The Road to Nowhere – Idiom: A plan, project, development, or course of action that appears to have or offer no meaningful, desirable, or useful conclusion.
I’ve taken many a “Road to Nowhere” in my pursuit of photography subjects. Many of my best images have been found in the middle of nowhere.
The road to nowhere is the equivalent of experimentation in abstract expressionist painting. When do you reach the end? You know it when you see it.

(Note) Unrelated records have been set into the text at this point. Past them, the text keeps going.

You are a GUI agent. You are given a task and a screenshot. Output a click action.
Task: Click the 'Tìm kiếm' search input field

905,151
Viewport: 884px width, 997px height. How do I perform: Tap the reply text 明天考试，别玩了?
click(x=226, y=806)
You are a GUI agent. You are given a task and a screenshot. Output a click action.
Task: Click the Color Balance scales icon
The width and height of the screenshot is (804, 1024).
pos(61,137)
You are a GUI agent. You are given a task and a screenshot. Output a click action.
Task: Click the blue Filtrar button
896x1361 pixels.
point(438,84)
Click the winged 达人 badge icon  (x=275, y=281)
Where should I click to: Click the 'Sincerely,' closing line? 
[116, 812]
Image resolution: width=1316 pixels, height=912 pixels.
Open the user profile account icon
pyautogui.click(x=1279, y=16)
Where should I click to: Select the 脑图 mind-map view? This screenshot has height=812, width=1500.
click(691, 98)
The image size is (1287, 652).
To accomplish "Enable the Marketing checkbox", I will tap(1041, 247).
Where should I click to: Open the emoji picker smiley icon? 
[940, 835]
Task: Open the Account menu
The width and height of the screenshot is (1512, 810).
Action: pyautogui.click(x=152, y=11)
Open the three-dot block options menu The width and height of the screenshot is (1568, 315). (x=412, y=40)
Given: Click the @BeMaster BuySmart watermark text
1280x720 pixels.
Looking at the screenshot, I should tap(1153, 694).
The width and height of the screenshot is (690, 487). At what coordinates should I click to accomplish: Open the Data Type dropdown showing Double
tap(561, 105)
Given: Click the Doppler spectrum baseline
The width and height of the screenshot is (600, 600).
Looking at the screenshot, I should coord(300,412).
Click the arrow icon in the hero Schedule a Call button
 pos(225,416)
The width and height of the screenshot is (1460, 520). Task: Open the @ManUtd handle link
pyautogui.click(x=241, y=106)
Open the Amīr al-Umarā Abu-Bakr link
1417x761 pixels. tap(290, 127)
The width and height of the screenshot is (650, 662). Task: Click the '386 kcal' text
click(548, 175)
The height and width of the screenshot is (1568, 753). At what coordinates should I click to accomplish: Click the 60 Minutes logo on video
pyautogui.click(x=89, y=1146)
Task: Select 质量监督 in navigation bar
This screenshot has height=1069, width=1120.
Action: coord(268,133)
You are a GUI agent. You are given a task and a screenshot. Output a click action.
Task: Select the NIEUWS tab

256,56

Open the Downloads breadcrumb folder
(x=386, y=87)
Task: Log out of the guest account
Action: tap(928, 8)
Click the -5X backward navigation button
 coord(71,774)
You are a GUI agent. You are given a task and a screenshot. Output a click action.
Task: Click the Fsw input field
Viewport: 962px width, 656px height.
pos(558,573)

In 1985 the Talking Heads sang about a Road to Nowhere:
“Well, we know where we’re going
But we don’t know where we’ve been
And we know what we’re knowing
But we can’t say what we’ve seen
And we’re not little children
And we know what we want
And the future is certain
Give us time to work it out”
The Talking Heads
Along the Road to Nowhere one will find many fine subjects to inspire, if one allows the journey to be as important as the end point. One turns around when the day is waning, the gas tank is emptying or the stomach is churning not because the end has been reached but because the return from nowhere has just begun.
We’re on a road to nowhere
Come on inside
Taking that ride to nowhere
We’ll take that ride
I’m feeling okay this morning
And you know
We’re on the road to paradise
Here we go, here we go
The Talking Heads
David Byrne wrote the rock song Road to Nowhere for the 1985 Talking Heads album Little Creatures and considers it a joyful ode to doom. Basically, we’re all going to die sometime, we might as well enjoy the ride.
In my own work, I strive to enjoy the ride with powers of observation to discover new things along the way that perhaps others miss.